**Passage provided**
——

The Communist Party played a leading role in the Italian resistance. In Florence, the Allies had arrived too late to stop an uprising. It had broken out at the beginning of August 1944, and thus the partisans were able to appoint their own governor of the region – a move that was not at all popular among the Allies. The events in Florence set alarm bells ringing in Allied circles, and during the bitter winter of 1944-45 the resistance movement was given almost no support. The partisans nevertheless fought on, and no Nazi troops dared enter working-class areas in the major cities in Northern Italy.

During the spring of 1945, the third and largest wave of strikes swept Northern Italy, involving over a million workers. In Turin, a general strike broke out in April. Factories were occupied. This was the starting signal for uprisings in Genoa and Milan. In Genoa, the workers took 9 000 German soldiers prisoner and forced them to surrender to the partisans – not to the Allies. By 1 May, the whole of Northern Italy had been liberated, not just from Nazi oppression, but also from the rule of the employers.14 The people had even managed to protect the Italian factories from being destroyed by the Nazis. Committees deeply rooted in the working class emerged through­out the region and took over the reins of local government. They assumed control both of the public sector and of industrial production. Fascists were ejected from the state administration and from many private companies.15

As a rule, the factory workers pursued their struggle unarmed. But hun­dreds of thousands of Italians (actively supported by at least as many more) took part in armed guerrilla actions against German and Italian fascists. Some 100 000 partisans and their civilian supporters died in the fighting.

——

**Recorded data**
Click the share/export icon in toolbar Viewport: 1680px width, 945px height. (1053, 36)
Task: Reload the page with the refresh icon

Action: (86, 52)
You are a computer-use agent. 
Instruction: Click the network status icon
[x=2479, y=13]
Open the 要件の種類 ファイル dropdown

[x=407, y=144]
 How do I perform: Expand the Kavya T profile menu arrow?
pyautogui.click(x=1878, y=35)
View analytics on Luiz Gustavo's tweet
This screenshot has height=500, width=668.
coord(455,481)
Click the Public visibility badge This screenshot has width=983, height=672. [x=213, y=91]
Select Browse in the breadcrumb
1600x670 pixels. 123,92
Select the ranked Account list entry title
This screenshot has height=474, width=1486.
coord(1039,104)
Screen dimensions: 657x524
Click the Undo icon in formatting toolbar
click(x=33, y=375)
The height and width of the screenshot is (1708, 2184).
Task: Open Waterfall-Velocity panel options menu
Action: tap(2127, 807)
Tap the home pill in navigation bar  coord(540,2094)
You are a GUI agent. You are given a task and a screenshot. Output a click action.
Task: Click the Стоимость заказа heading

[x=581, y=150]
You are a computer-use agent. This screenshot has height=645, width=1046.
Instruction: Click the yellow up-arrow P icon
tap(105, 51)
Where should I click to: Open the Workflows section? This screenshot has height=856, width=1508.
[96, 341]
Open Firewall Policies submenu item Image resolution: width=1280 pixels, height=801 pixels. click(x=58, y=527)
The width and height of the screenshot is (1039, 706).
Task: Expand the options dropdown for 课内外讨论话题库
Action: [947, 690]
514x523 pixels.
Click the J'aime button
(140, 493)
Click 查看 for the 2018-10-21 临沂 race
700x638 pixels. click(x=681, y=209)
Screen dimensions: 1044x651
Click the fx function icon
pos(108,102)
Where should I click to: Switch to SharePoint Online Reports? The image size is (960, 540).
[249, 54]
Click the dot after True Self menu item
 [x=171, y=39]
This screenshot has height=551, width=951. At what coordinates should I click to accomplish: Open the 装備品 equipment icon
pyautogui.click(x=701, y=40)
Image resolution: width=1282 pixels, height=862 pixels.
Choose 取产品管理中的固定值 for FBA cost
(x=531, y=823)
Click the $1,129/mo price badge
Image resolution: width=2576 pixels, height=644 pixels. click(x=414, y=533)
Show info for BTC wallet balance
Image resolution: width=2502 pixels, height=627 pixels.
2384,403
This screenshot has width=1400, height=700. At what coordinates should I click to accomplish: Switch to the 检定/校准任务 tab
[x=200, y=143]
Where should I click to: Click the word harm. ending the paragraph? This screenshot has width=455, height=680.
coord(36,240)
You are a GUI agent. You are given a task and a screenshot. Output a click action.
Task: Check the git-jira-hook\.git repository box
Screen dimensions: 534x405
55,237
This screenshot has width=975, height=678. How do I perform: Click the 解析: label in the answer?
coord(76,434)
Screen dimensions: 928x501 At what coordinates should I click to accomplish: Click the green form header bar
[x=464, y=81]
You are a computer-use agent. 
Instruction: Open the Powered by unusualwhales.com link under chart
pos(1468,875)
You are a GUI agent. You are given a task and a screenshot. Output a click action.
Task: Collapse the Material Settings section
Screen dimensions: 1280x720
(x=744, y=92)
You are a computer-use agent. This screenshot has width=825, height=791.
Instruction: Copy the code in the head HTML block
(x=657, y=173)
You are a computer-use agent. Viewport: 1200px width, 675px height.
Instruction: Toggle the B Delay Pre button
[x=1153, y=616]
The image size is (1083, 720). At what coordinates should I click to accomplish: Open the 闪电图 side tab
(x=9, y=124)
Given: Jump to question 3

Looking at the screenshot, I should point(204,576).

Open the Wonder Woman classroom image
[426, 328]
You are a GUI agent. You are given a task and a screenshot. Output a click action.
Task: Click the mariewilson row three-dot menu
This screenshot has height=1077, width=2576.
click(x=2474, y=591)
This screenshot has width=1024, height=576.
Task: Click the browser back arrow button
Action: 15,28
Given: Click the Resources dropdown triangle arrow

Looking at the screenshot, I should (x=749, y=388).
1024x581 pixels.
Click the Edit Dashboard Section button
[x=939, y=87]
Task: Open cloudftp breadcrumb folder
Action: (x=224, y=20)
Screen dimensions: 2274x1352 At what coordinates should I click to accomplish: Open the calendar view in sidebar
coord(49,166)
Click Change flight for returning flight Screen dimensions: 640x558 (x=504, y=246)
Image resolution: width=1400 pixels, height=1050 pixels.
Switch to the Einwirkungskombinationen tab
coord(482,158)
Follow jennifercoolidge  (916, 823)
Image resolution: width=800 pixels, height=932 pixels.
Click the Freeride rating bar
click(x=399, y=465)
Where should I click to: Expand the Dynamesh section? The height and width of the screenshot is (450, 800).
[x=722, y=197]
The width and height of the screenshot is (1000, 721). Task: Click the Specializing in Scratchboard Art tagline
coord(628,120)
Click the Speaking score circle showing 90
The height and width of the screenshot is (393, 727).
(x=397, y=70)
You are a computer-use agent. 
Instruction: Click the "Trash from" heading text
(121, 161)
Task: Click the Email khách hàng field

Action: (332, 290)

——

**Exercise**
According to the passage on the Italian resistance, how many German soldiers did the workers in Genoa take prisoner? The entries are separate material and have no connection to the passage on the Italian resistance.

**Exercise solution**
9 000 German soldiers.